Rewrite the records from the line that has "You are a GUI" through the end of the records, putting "screen capture" in place of "screenshot" and leaving everything else unchanged. Omit the pictures from your answer.

_Dataset records_
==============================

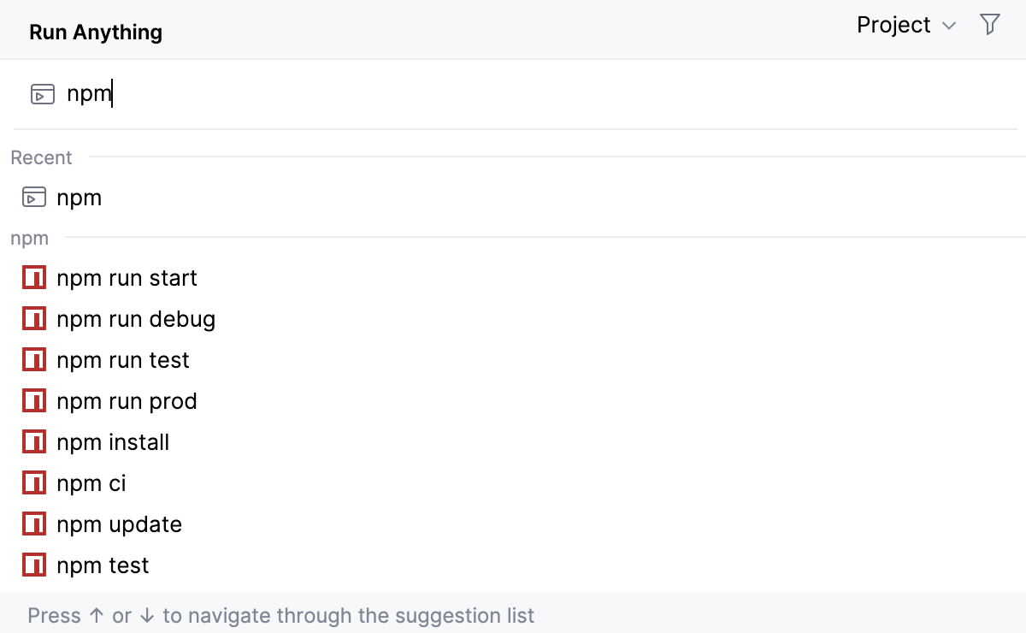Click the npm icon beside 'npm update'
The image size is (1026, 633).
point(33,524)
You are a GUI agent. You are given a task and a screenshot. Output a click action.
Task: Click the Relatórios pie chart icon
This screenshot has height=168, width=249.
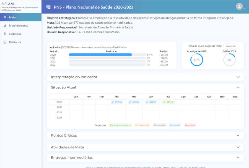coord(5,42)
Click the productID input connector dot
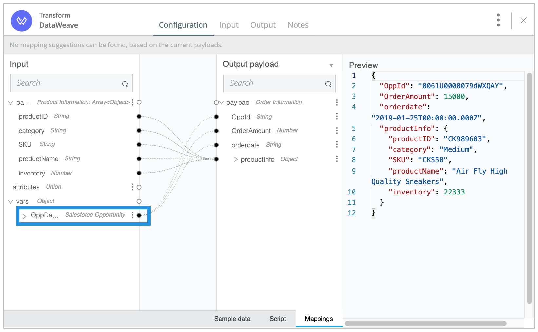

==============================

_Completed task_
You are a GUI agent. You are given a task and a screen capture. Output a click action.
Task: Click the Relatórios pie chart icon
This screen capture has height=168, width=249.
coord(5,42)
Click the productID input connector dot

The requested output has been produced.